Well, you loyal WillVideoForFood.com readers, please reserve your front row seats, because the auditorium may be filling with some TechCrunch visitors. They actually crunched about my eBook. Here’s my original post about the book, titled “How to Become Popular on YouTube (Without Any Talent).” Here’s my video reaction to the coverage.
Or maybe TechCrunch didn’t write about me, and it’s a weird dream. I’m kinda sleep deprived. But if it’s a dream, then so is this post. So at least I’m not at risk of embarrassing myself by claiming something that… never mind.
Sales of my free eBook have tripled almost instantly. Naturally I promised TechCrunch a return link, because you know how desperate they are for inbound links. Mike Arrington’s always e-mailing me with this “can’t pass reciprocal link deal,” and I’m like… “find your own audience, dude.”
So if you have popped by for the standard 8-second “do I care about this site?” determination, take off your shoes, subscribe and stay a while.
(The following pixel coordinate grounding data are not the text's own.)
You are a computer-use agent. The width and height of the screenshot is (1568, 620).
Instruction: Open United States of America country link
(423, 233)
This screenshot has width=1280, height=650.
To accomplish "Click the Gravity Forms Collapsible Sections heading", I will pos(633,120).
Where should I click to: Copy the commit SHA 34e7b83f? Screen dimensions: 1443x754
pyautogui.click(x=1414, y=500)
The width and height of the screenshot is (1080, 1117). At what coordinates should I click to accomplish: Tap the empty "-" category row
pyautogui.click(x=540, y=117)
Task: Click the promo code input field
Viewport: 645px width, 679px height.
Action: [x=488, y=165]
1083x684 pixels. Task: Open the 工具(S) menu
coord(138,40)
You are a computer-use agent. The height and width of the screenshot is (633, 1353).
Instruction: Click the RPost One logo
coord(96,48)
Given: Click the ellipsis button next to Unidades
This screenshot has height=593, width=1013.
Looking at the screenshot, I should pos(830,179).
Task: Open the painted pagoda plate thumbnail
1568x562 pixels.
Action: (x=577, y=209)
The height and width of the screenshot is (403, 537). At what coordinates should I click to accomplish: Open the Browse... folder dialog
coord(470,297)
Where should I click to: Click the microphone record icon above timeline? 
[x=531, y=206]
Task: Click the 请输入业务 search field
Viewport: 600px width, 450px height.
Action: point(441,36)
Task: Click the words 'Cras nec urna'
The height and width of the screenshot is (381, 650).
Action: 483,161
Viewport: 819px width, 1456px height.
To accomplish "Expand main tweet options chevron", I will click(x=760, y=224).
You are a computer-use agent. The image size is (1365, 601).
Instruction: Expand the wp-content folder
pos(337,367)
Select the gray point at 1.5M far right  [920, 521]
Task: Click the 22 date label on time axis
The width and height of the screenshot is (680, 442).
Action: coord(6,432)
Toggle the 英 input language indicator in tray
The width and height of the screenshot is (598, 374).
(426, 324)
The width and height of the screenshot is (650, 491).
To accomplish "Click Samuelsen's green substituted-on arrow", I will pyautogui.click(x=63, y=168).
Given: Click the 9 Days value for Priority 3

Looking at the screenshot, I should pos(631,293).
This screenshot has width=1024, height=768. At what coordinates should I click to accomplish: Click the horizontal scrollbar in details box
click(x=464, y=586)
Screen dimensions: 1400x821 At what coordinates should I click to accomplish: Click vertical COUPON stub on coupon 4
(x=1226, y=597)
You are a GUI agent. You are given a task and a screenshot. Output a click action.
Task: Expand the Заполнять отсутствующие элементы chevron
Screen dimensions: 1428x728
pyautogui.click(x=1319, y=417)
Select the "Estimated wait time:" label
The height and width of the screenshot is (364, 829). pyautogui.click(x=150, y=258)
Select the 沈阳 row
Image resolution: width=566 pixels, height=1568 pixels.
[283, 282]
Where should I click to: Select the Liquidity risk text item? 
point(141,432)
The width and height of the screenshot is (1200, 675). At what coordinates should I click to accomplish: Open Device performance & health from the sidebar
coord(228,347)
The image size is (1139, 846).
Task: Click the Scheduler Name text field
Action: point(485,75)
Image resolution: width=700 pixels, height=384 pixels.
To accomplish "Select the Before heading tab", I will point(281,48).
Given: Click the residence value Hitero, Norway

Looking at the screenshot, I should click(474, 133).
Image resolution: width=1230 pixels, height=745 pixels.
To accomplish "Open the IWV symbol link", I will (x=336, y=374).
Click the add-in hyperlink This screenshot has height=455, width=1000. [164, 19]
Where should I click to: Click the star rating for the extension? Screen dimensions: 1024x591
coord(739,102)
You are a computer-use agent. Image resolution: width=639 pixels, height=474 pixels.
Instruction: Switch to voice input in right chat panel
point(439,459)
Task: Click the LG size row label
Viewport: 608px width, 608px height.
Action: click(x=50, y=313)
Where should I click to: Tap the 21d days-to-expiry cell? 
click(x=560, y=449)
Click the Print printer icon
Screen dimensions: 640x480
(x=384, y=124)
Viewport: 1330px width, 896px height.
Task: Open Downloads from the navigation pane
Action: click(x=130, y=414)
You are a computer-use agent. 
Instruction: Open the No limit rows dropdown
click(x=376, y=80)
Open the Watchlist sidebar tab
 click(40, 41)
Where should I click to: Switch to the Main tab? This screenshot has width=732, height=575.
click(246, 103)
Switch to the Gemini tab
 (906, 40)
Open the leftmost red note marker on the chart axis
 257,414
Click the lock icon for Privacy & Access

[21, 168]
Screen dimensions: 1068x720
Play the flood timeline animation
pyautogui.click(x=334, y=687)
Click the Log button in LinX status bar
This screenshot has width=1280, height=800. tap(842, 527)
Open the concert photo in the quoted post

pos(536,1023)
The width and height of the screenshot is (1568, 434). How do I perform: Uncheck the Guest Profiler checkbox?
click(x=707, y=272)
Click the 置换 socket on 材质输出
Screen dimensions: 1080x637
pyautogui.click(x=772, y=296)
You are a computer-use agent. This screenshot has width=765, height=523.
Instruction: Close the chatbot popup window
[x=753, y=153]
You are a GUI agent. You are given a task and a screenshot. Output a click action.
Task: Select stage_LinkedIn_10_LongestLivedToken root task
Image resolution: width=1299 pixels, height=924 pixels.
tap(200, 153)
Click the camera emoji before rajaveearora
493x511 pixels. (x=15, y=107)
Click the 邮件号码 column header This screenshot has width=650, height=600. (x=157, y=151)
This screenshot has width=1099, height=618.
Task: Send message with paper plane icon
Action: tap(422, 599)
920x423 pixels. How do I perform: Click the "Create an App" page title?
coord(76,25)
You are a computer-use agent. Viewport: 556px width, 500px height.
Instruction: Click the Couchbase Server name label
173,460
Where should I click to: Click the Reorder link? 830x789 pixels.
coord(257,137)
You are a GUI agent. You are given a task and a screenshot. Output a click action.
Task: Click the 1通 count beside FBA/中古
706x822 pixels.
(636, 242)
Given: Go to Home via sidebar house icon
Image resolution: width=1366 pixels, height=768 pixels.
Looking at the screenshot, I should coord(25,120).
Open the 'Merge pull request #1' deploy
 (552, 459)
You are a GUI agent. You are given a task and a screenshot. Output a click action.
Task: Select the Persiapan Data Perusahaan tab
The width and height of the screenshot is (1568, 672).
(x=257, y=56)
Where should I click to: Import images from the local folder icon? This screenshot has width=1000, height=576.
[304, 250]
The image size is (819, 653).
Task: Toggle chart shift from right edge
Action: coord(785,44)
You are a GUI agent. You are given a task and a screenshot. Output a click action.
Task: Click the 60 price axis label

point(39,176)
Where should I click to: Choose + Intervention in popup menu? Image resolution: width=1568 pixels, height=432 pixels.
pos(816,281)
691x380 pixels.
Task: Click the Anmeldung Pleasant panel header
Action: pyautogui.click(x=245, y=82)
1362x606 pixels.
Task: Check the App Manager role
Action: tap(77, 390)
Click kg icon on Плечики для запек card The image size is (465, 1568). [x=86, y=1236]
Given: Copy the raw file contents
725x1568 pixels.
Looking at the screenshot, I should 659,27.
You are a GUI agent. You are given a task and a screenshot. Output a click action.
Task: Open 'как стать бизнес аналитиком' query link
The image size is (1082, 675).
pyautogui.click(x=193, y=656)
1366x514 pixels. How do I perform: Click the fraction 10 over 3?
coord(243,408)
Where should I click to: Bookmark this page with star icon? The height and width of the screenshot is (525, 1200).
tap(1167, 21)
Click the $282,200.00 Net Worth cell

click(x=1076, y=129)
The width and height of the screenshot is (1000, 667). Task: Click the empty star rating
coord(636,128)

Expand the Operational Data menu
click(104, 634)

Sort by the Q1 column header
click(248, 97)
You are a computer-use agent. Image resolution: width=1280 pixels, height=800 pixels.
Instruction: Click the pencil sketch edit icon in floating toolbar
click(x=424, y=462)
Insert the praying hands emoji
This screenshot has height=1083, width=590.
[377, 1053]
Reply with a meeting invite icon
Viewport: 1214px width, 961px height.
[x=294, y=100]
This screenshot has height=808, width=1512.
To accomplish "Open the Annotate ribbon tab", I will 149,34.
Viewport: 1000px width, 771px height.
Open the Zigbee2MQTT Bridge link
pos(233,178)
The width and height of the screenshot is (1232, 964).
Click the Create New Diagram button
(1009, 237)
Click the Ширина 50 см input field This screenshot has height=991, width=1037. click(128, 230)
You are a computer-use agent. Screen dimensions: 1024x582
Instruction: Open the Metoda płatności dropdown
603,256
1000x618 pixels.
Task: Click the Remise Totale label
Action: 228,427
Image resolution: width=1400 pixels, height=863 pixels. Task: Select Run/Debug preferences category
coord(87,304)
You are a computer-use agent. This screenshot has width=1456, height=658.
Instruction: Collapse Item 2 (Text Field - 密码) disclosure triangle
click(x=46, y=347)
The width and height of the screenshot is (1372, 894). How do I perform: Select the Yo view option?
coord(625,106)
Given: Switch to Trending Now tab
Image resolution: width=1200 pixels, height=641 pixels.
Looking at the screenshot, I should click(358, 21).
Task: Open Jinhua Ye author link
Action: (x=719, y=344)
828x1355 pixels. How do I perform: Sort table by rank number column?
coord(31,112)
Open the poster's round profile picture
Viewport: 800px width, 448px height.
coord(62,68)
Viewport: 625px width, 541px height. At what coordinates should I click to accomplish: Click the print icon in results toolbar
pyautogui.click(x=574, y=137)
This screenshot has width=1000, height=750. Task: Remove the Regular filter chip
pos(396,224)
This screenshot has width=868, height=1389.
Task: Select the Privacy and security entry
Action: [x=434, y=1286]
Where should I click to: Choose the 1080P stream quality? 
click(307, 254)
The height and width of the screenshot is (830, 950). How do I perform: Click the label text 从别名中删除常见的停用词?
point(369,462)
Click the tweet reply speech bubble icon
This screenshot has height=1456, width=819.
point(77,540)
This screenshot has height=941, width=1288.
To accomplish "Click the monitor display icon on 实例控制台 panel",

I’m Nalts. These are the other people reading this blog. They’re a little more quiet than me, but they’re here alright.
We cover online video trends, personalities and websites. We tracks interesting “viral video” case studies. And we reviews how marketers and agencies can leverage this visceral new online-video medium to engage people relevantly and promote their brands. Oh, and we occasionally self promote ourself. But at least we’re transparent, right? We don’t usually use the “royal” we, but we’re sleep deprived, remember?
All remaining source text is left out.